Author: Phil Hall | May 14, 2022 02:35pm

It seems that everyone has an opinion about how to achieve a successful marketing campaign.
Brian Halligan, the co-founder and executive chairman of HubSpot (NYSE:HUBS), once opined, “It's not what you sell that matters as much as how you sell it.”

For Apple (NASDAQ:AAPL) co-founder Steve Jobs, the formula to marketing success had a Zen-like simplicity: “Master the topic, the message, and the delivery.”

And for Amazon (NASDAQ:AMZN) founder and former CEO Jeff Bezos, marketing is a state of continual resonance – he once observed, “Your brand is what people say about you when you’re not in the room.”

However, there are those who thought they had a better grasp of marketing success than the likes of Halligan, Jobs and Bezos – and they were wrong. For those who enjoy a good laugh at the corporate mistakes of others, here are 10 of the weirdest marketing efforts that resulted in a thudding faceplant for those who cooked up these unlikely strategies.

The Ship That Never Was: During the 1910s and 1920s, the Jamaican-born Marcus Garvey became a controversial figure for his advocacy of Black nationalism and his uniquely sloppy business skills – which included selling stocks without a license. He launched the Black Star Line in 1919 as a groundbreaking Black-owned shipping company connecting the U.S. and Africa – and while he was able to raise hundreds of thousands of dollars, mainly from Black investors, his company acquired three derelict vessels that never crossed the Atlantic.

In 1919, Garvey published a marketing brochure for potential Black Star Line investors featuring a photograph of the Orion, a ship that the company did not own but was negotiating to buy.
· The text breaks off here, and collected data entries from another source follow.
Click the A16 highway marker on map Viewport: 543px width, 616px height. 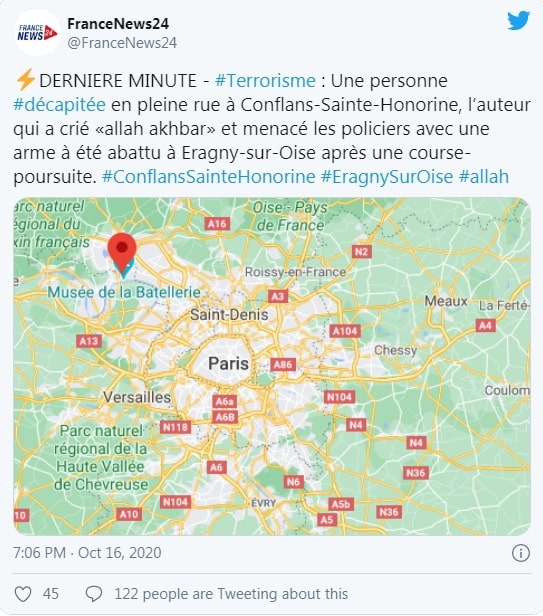tap(217, 224)
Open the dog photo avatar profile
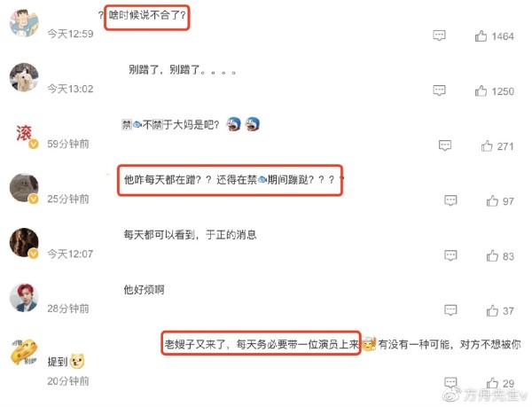This screenshot has height=407, width=532. point(24,77)
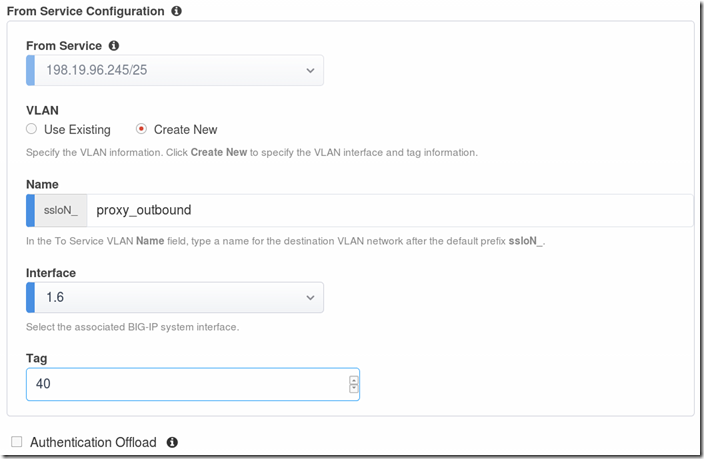Click info icon next to From Service label
The width and height of the screenshot is (704, 459).
pos(114,46)
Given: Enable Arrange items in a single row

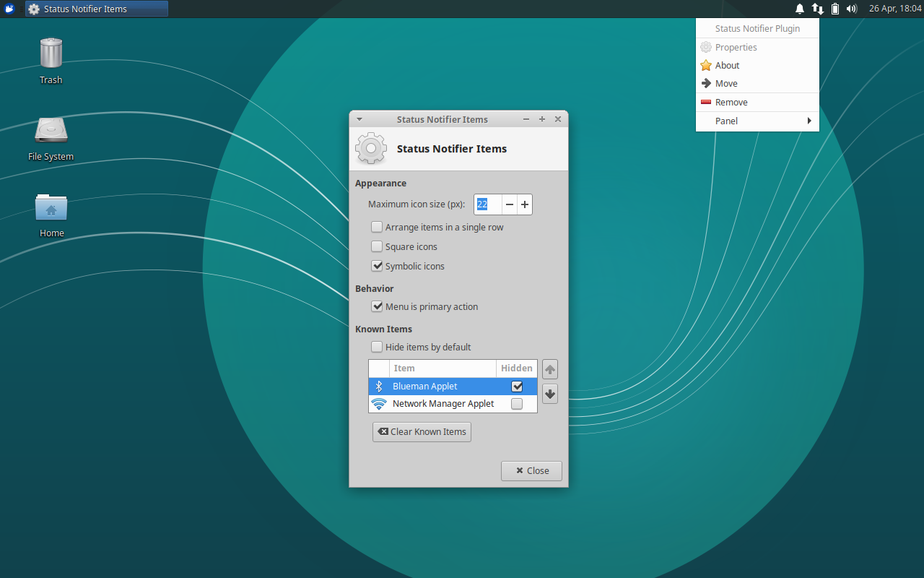Looking at the screenshot, I should pyautogui.click(x=376, y=227).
This was a slight problem – because Garvey was sending our brochures to lure investors by showing them a vessel that his company incorrectly claimed was theirs, he opened himself up to criminal investigation.
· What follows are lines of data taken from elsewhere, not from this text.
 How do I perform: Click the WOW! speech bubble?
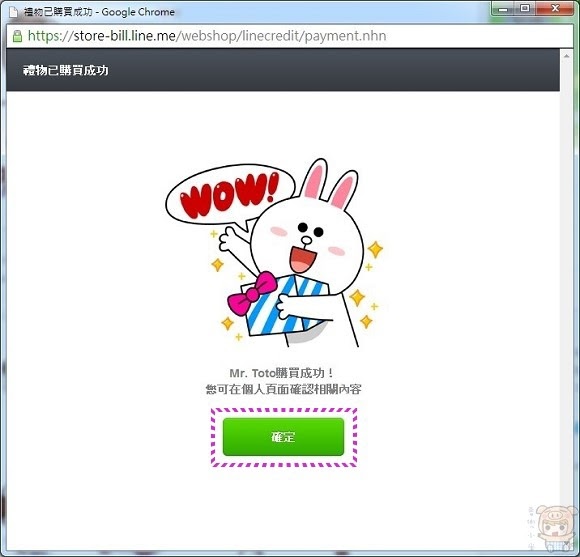point(230,195)
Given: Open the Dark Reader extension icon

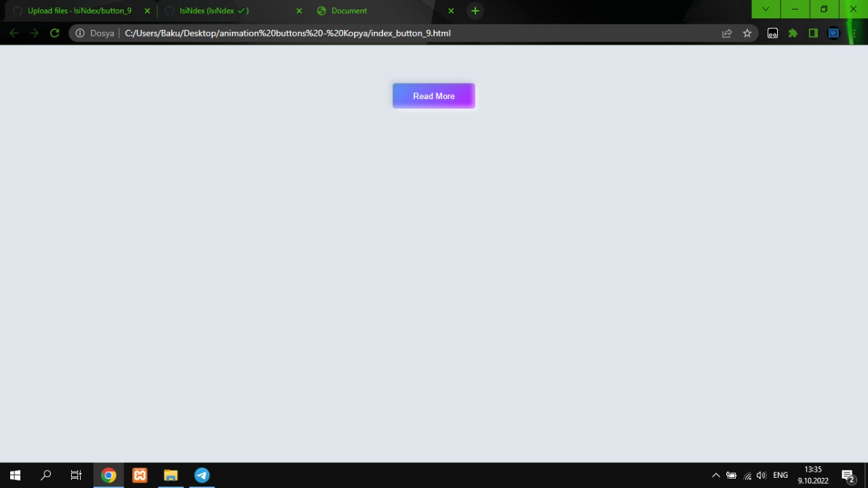Looking at the screenshot, I should (772, 33).
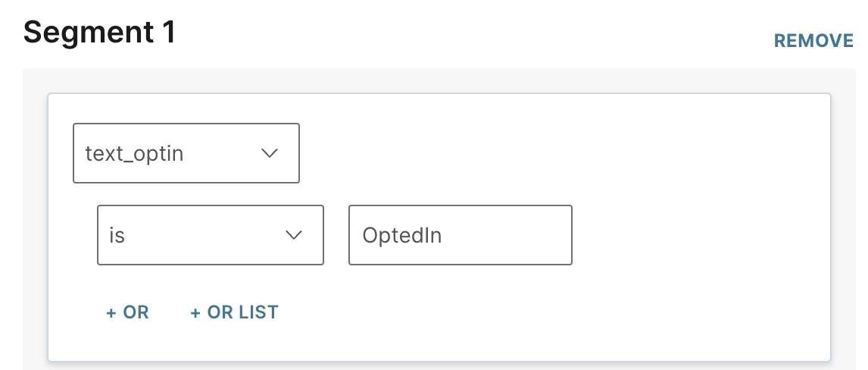Viewport: 868px width, 370px height.
Task: Focus the OptedIn value input field
Action: click(460, 235)
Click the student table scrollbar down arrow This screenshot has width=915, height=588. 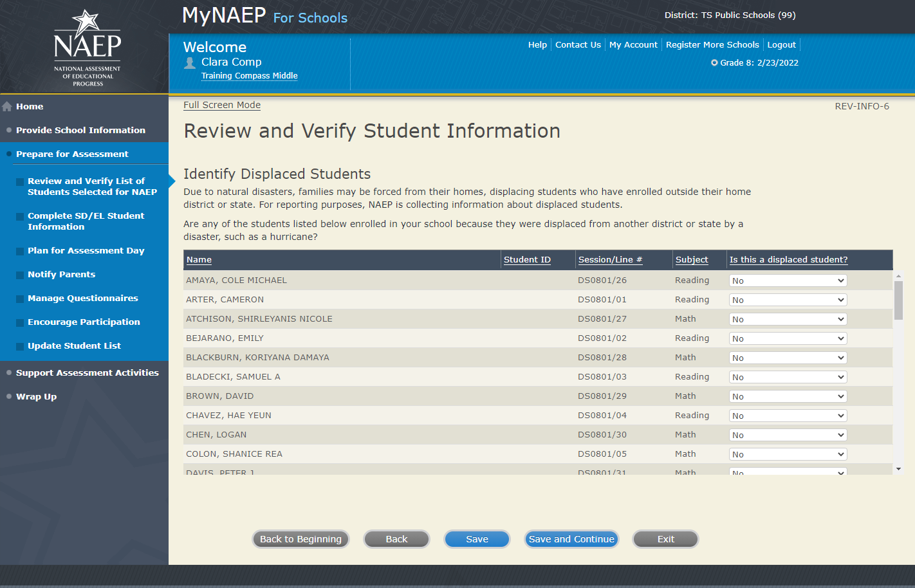click(x=898, y=469)
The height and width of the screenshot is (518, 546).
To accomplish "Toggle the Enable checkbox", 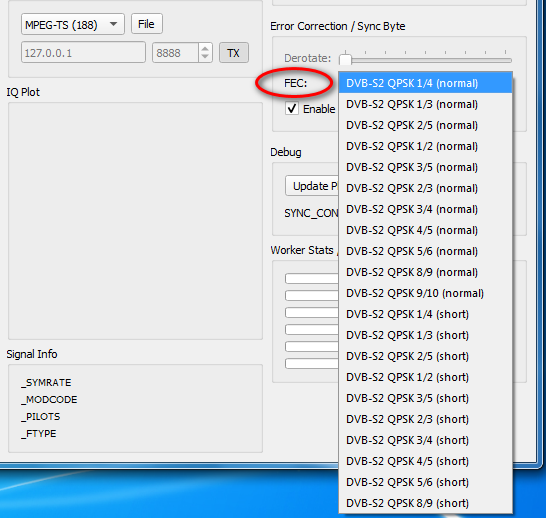I will click(292, 109).
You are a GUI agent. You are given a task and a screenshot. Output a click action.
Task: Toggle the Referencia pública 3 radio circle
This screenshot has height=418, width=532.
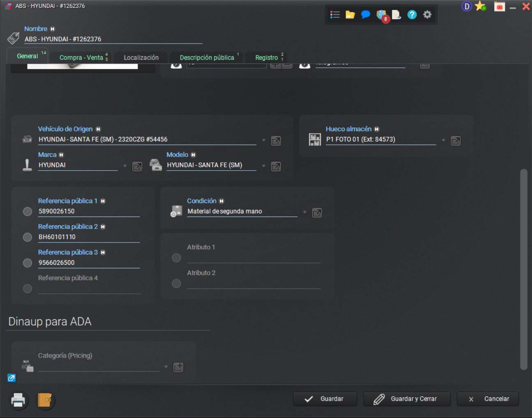pyautogui.click(x=28, y=263)
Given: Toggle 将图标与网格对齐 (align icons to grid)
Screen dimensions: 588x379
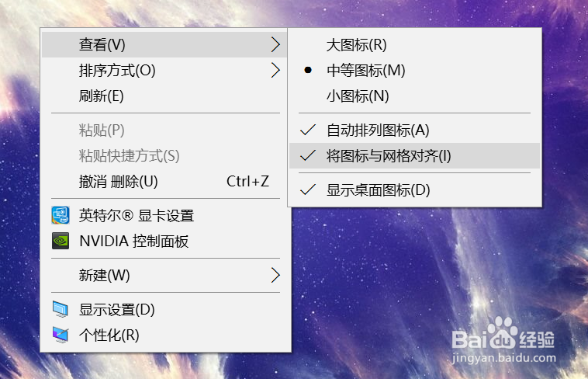Looking at the screenshot, I should pos(388,155).
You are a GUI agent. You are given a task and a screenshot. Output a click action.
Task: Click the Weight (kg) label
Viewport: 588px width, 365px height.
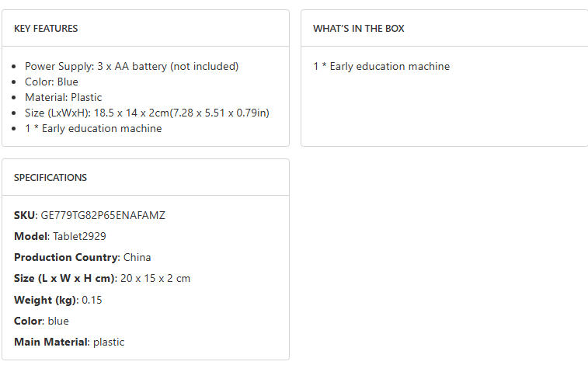(46, 300)
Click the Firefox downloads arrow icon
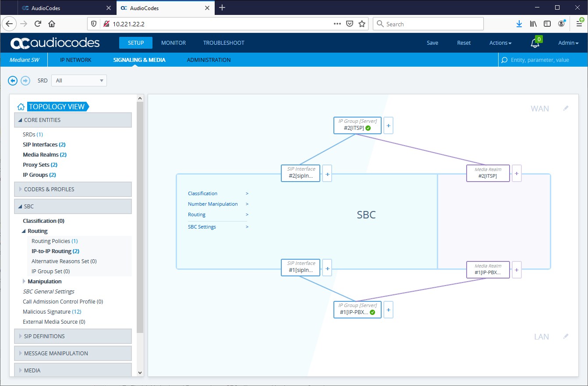The width and height of the screenshot is (588, 386). pyautogui.click(x=519, y=24)
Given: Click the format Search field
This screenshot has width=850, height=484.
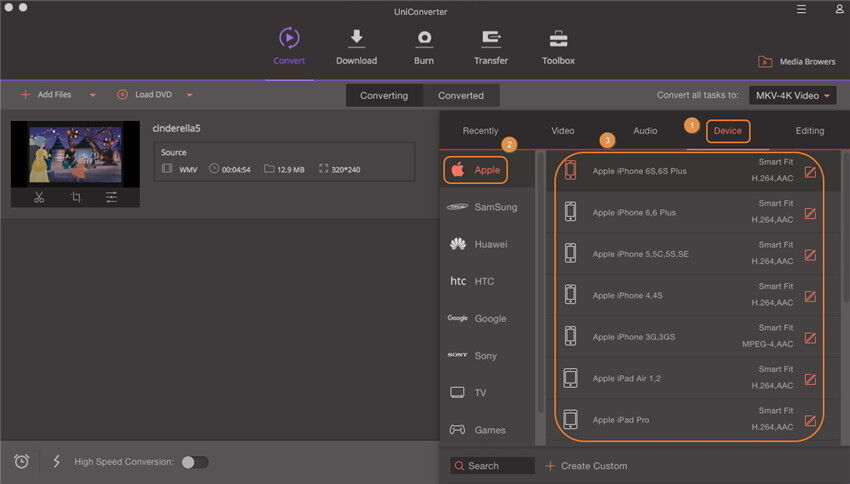Looking at the screenshot, I should tap(492, 466).
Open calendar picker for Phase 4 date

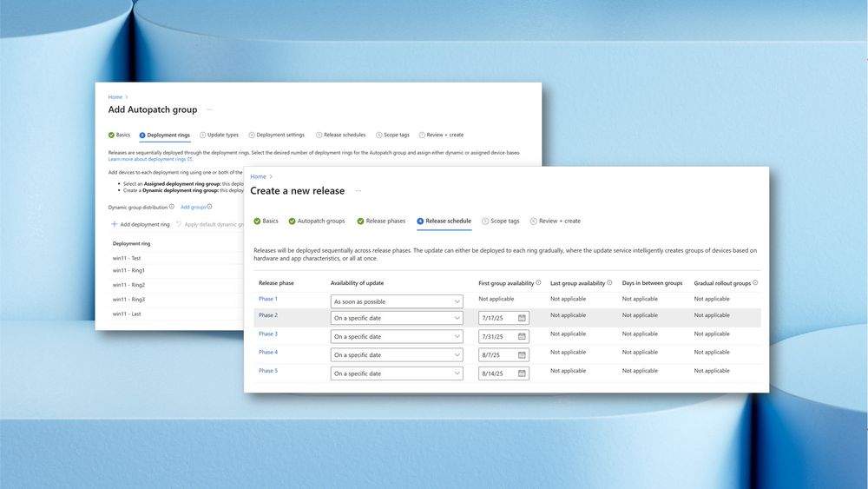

Garvey and three other Black Star Line officials were indicted on mail fraud charges. Only Garvey was convicted and he received a five-year prison sentence, which was followed by his deportation to Jamaica. The investors in the Black Star Line lost all of their money and had no avenue for seeking compensation.

You Bought An Edsel?: Arguably the granddaddy of weird marketing campaigns was Ford Motor Co.’s (NYSE:F) 1958 introduction of the Edsel, an automobile that the motor-mad Eisenhower era didn’t want.

Ford had the extraordinary talent of doing everything wrong in the vehicle’s rollout, starting with its awkward-sounding name (it was christened in honor for company founder Henry Ford’s son Edsel, who died in 1943 from stomach cancer) and then extending to its unattractive design (some wisecrackers said the vertical grille looked like someone sucking a lemon) and capping with the rare decision not to test market the car’s concept before introducing it. Having the car introduced in the middle of a recession didn’t help.

Within two years of its introduction, production on the Edsel was discontinued. The relative rarity of surviving vehicles made the Edsel a sought-after collectible among vintage car aficionados, but for marketing experts the word Edsel became synonymous with an expensive instant flop.

Shout Out To The Plus-Size Gals: The history of movie marketing is pockmarked with outlandish and ridiculous promotions, but few were as inane as the efforts to sell the 1975 horror film “Criminally Insane” to a skeptical public.

The central figure of “Criminally Insane” is the cannibal serial killer “Fat Ethel” (played by Priscilla Alden), who was described in the film’s promotional material as “250 pounds of psychopathic fury.” To lure moviegoers into the theaters showing this flick, the film’s producers printed up free posters of Fat Ethel swinging her blood-soaked meat cleaver and encouraged cinema owners to offer free admission to female patrons who weighed 200 pounds or more.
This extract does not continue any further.